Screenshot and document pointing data
+ + + + +
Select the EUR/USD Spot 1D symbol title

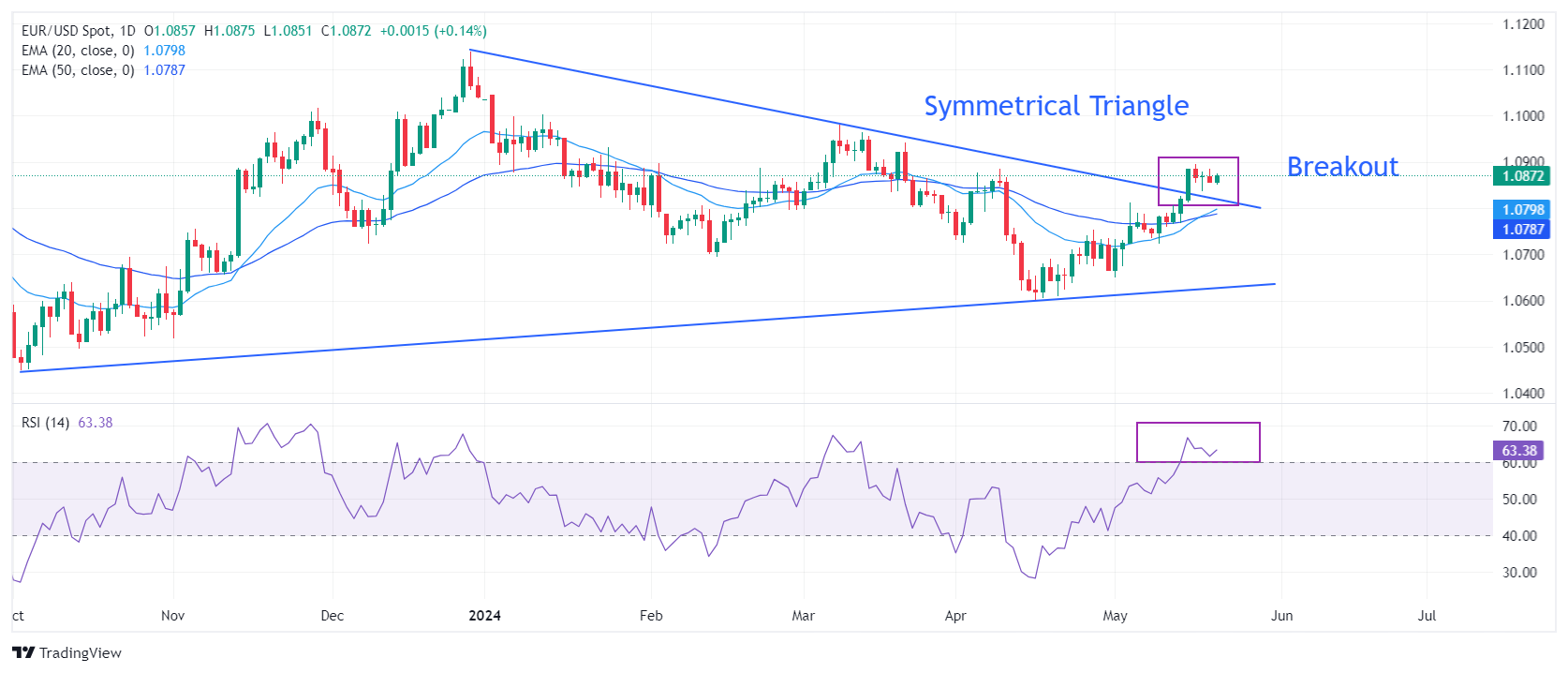point(79,31)
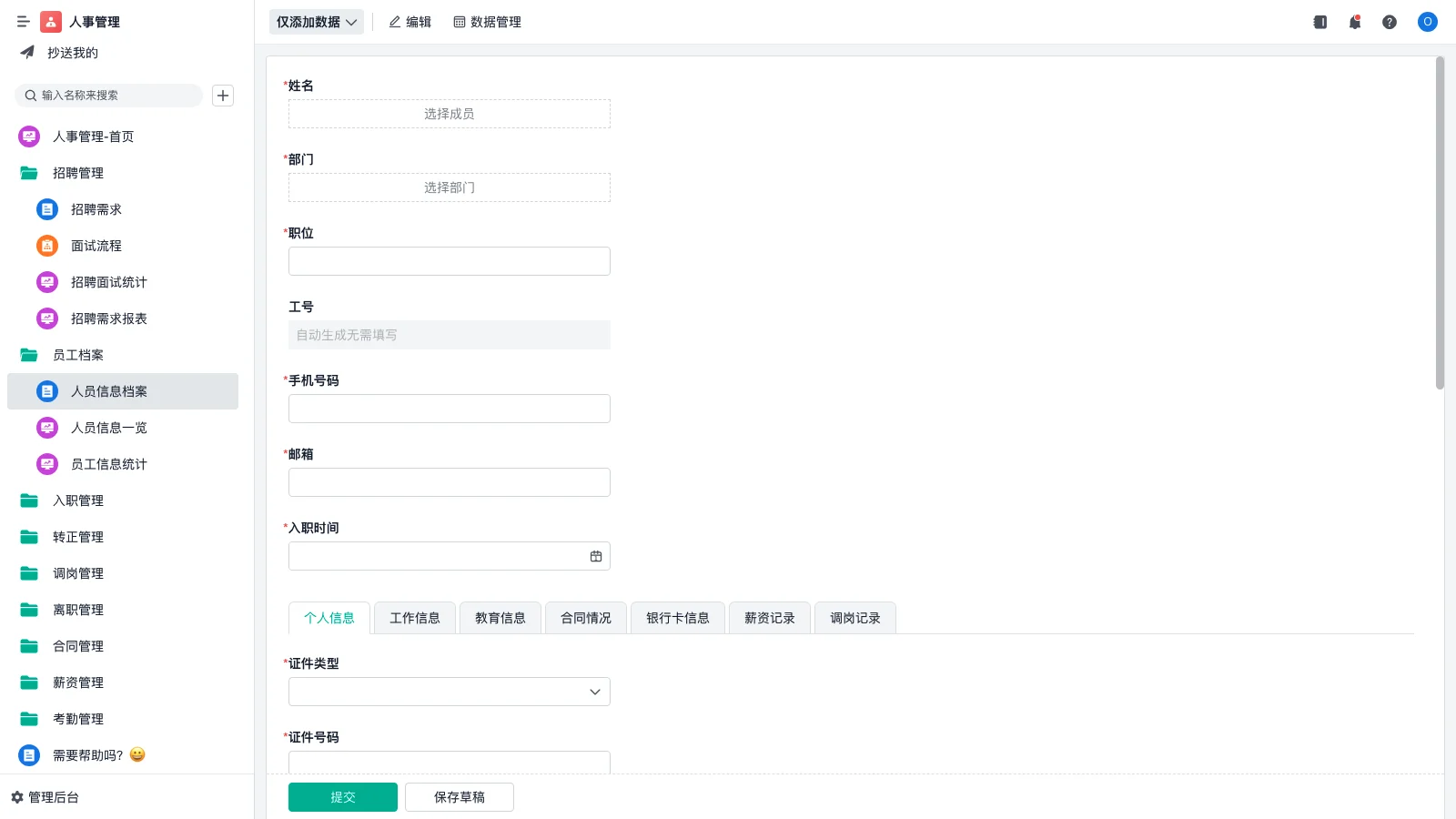Expand the 考勤管理 folder
The width and height of the screenshot is (1456, 819).
click(77, 719)
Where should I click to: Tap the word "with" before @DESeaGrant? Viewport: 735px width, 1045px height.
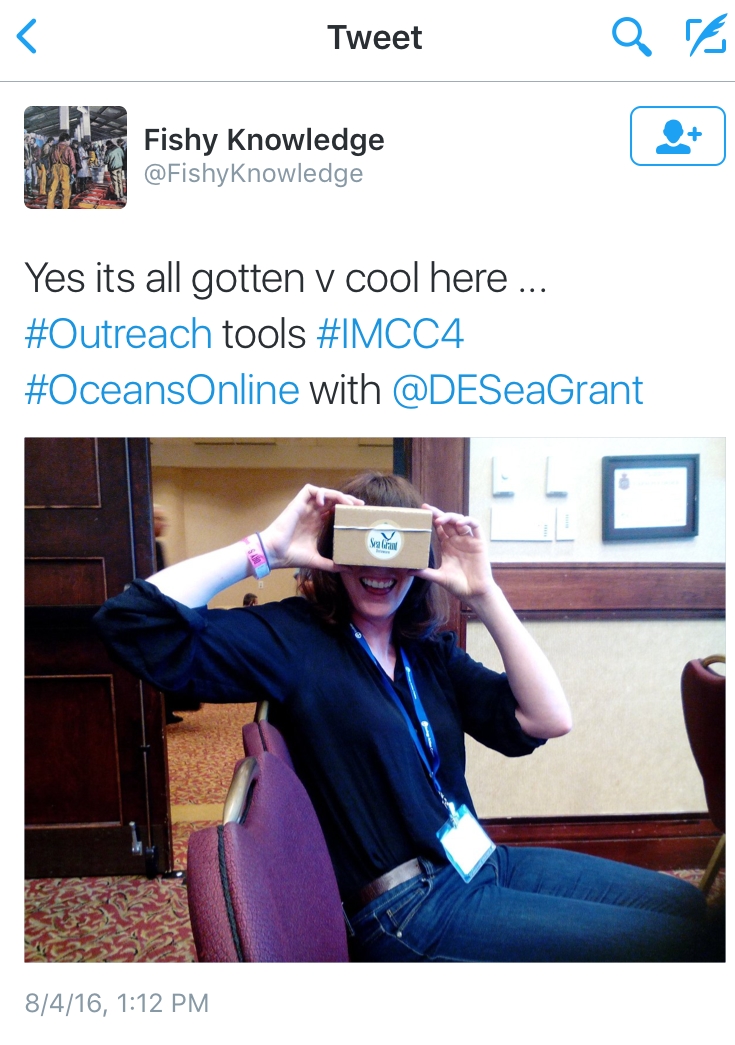point(345,390)
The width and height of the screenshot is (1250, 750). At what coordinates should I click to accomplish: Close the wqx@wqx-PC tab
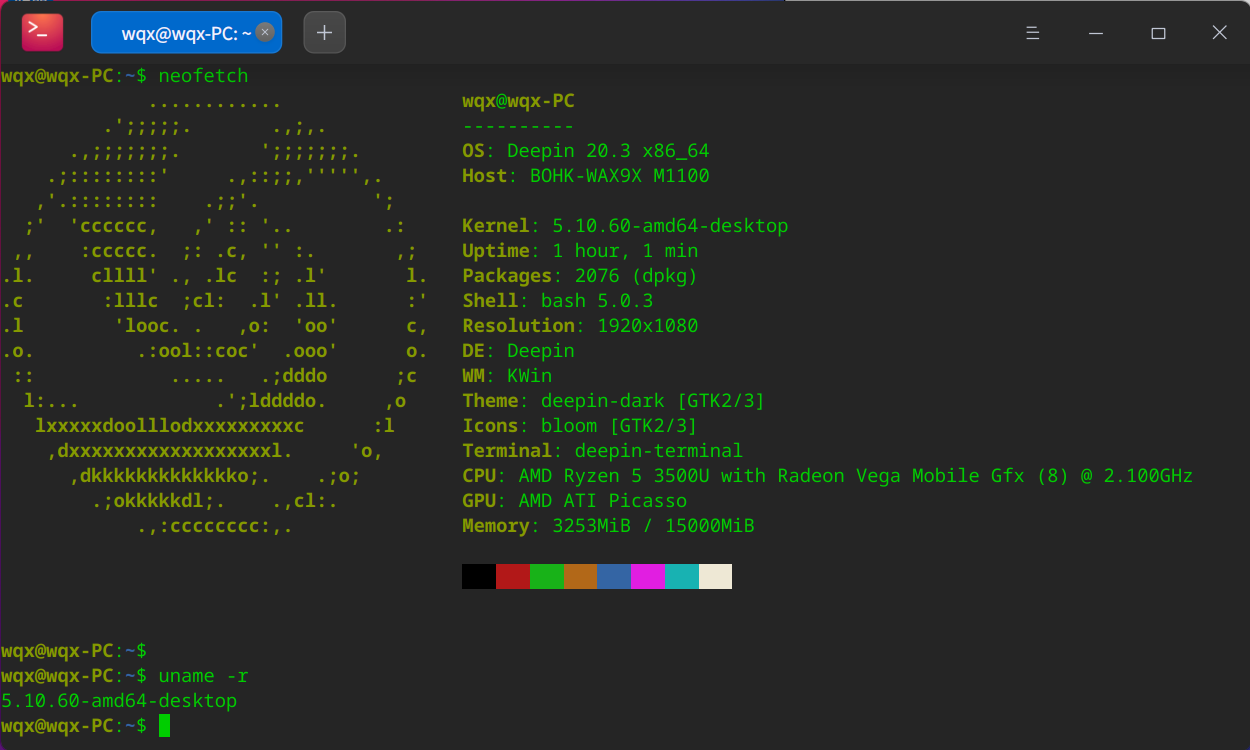[x=264, y=31]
+ + + + +
__Work to be completed__:
Pull every line of the data above out word for word, and leave the pictures out of your answer.

__Correct answer__:
Select the EUR/USD Spot 1D symbol title

point(79,31)
Expand the 考勤管理 folder
The width and height of the screenshot is (1456, 819).
click(77, 719)
Where should I click to: Tap the word "with" before @DESeaGrant? Viewport: 735px width, 1045px height.
point(345,390)
The width and height of the screenshot is (1250, 750). At what coordinates should I click to accomplish: Close the wqx@wqx-PC tab
[x=264, y=31]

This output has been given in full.